You know what the world needs to take our minds off of the crushing economic depression and the ever-widening divide between the haves and have-nots? A very public, bitter, acrimonious celebrity divorce. Thank you, Madge and Guy!
It’s kicking off to a promising start: She called him “emotionally retarded” to a small gathering of a few thousand fans; he compared having sex with her to “cuddling a piece of gristle”. Well, he does kind of have a point:
To add spice to the delicious stew of public humiliation, there are accusations of stalking; that weird thing with A-Rod (complete with Madonna dressing son David in a Yankees jersey with A-Rod’s number in order to get Guy’s goat), who’s allegedly studying Kabbalah while he lurks offstage; Guy talking smack about Kabbalah; the fact that there’s no pre-nup; and Gwyneth Paltrow’s insistence on sticking her enormous lollipop head in the middle of the whole thing.

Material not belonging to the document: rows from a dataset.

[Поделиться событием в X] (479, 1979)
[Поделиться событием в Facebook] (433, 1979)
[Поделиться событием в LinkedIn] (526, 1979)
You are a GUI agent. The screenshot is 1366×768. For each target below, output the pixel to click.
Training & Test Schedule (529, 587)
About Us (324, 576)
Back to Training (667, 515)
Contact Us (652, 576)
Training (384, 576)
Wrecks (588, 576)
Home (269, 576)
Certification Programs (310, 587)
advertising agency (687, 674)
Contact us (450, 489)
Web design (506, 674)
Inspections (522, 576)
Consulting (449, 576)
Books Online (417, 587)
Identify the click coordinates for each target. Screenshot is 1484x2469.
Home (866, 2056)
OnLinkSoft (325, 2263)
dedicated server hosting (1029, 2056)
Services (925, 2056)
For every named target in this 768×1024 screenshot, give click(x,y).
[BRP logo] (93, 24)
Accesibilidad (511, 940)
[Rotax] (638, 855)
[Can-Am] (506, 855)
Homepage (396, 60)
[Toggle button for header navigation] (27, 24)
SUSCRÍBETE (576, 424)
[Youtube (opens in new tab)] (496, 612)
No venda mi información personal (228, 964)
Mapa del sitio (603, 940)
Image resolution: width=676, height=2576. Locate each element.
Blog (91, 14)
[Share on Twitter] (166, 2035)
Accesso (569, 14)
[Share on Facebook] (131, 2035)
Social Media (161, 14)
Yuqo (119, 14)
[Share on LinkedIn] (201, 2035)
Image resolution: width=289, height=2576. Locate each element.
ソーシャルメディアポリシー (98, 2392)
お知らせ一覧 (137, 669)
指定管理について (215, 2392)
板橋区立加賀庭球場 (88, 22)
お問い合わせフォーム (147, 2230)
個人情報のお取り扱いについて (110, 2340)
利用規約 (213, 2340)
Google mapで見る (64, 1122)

What the hell? It’s not 1998, Gwynnie. No one cares what you have to say about anything. Go back to doing what you do best: Giving your children retarded names and chastising the unwashed masses for not having individual nannies for each of them.
Oh, and they both had movies released this month, and both of them are stinking up the joint. (When I saw the trailer for Filth and Wisdom, Madonna’s directorial debut, my initial reaction was “Why is Madonna directing the Dov Charney biopic?”) It’s like Madonna somehow sucked all the talent out of Guy Ritchie without managing to absorb any of it.
The only thing that keeps me from unabashedly enjoying this trainwreck is Lourdes, who I kind of have soft spot for. She’s like Madonna v. 0.1; before decades of fame, gallons of bleach and eyebrow wax, about 25,000 hours too many of working out, macrobiotic diets and bad marriages and insane faux religions thoroughly screwed her up.